I just watched someone the other day who is very happy with her treatment, blow it with her ‘executive functioning’. It made me cringe on her behalf. People were either shocked or thought it was funny. She clearly was having difficulty and unable to shake it off as a joke. I wanted to tell her what it was but then I would have been undermining her confidence in her treatment and I just could not do it.
Yes what I call the ‘get out clause’ CFS/ME and no disrespect to anyone thinking that is their problem. There is a Star Trek quote that covers it, something about many stars out there unknown etc. I got that from that doc at A&E, you have reminded me. My muscle stuff could be ‘something else’. I just lose a bit of will to communicate when they don’t seem to know enough about hypothyroidism that weak muscles and painful muscles are much more likely to be due to that rather than anything else! If it walks like a duck ……. and I do sometimes.
Just been through my original posts about trying to move along.

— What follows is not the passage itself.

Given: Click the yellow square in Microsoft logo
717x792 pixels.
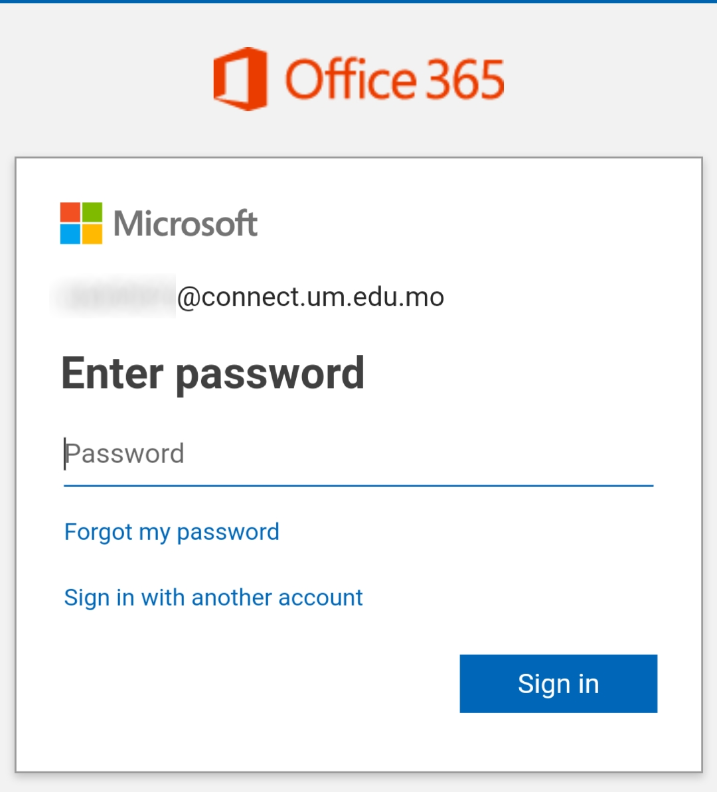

I can see more clearly now the excellent original advice from SeasideSusie . I think I did not/was not able to fully take on board her advice. I was still to some degree trying to respect medics advice. Her advice, if I had taken it, I might not have landed in this mess. Unfortunately I have now set myself back a bit. Less than four weeks now until my private endo appt and my bloods are likely to still be unstable!! Aargh! Much as I have reason to respect the endo, I will now be keeping SeasideSusie advice very high in my mind. Thank you everyone who has helped me out of the mess of my own making. I seem to have accrued quite a few over the months.